Page excerpt.
** start **

Emerging market and developing economies have become increasingly important in the global economy in recent years. They now account for more than 75 percent of global growth in output and consumption, almost double the share of just two decades ago. The external environment has been important for this transformation. Terms of trade, external demand, and, in particular, external financial conditions are increasingly influential determinants of medium-term growth in these economies as they become more integrated into the global economy. The still-considerable income gaps in these economies vis-a-vis those in advanced economies suggest further room for catch-up, favoring their prospects of maintaining relatively strong potential growth over the medium term.
Indian Economy has been the driving force in the global economy followed by China. India economy grew by 7.3% and expected to grow by 7.5% in 2019. India is closely followed by China where the real GDP growth was 6.3% in 2018 and it is expected to be 6.5% in 2019. The Rest of World Economy is expected at 3 % in year 2019.
The economy of India is the sixth-largest in the world measured by nominal GDP and the third-largest by purchasing power parity (PPP). The country is classified as a newly industrialized country, and one of the G-20 major economies, with an average growth rate of approximately 7% over the last two decades.
The long-term growth prospective of the Indian economy is positive due to its young population, corresponding low dependency ratio, healthy savings and investment rates, and increasing integration into the global economy. The Indian economy has the potential to become the worlds 3rd-largest economy by the next decade, and one of the two largest economies by mid-century. And the outlook for short-term growth is also good as according to the IMF, the Indian economy is the "bright spot" in the global landscape. India also topped the World Banks growth outlook for 2015-16 for the first time with the economy having grown 7.6% in 2015-16. According to the International Monetary Fund (IMF), Indias growth is expected to rebound to 7.3 per cent in the 2018-19 fiscal and 7.7 per cent in 2019-20.
Indian Financial services Industry
Indias financial services sector consists of the capital market, insurance sector, Banking Sector, Cooperative Banks and Non-Banking Financial Companies (NBFCs). Further, the RBI has given license to various companies to set-up of payments bank that is expected to revolutionize the financial sector in India as it focuses to conduct banking activities primarily through mobile phones. As a step forward for the financial inclusion, the Reserve Bank has also given license to various micro-finance companies to setup Small Finance Bank. Banks with a small finance bank license can provide basic banking service of acceptance of deposits and lending. The aim behind these to (Source: PWC report "The World in 2050") provide financial inclusion to sections of the economy not being served by other banks, such as small business units, small and marginal farmers, micro and small industries and unorganized sector entities. The Government of India has introduced several reforms to liberalize, regulate and enhance this industry. The Government and Reserve Bank of India (RBI) have taken various measures to facilitate easy access to finance for Micro, Small and Medium Enterprises (MSMEs). These measures include launching Credit Guarantee Fund Scheme for Micro and Small Enterprises, issuing guideline to banks regarding collateral requirements and setting up a Micro Units Development and Refinance Agency (MUDRA). With a combined push by both government and private sector, India is undoubtedly one of the worlds most vibrant capital markets.

** end **

Supplied material.
** start **

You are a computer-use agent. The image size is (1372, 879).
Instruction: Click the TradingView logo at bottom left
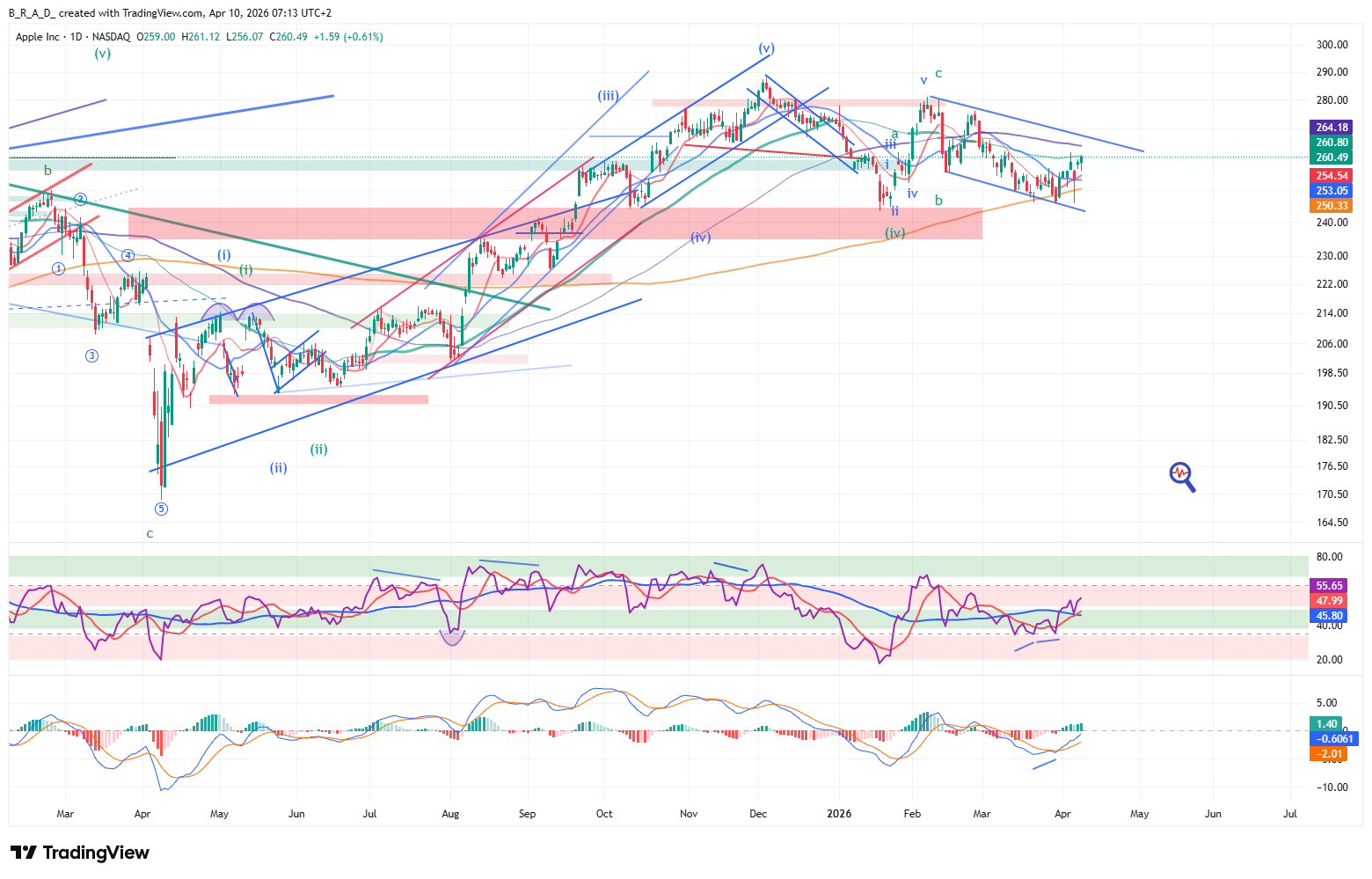[x=80, y=853]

** end **

Short problem.
According to the excerpt on the Indian economy, what share of global growth in output and consumption do emerging market and developing economies now account for? The data plays no part in what comes next.

Solution to the problem.
More than 75 percent.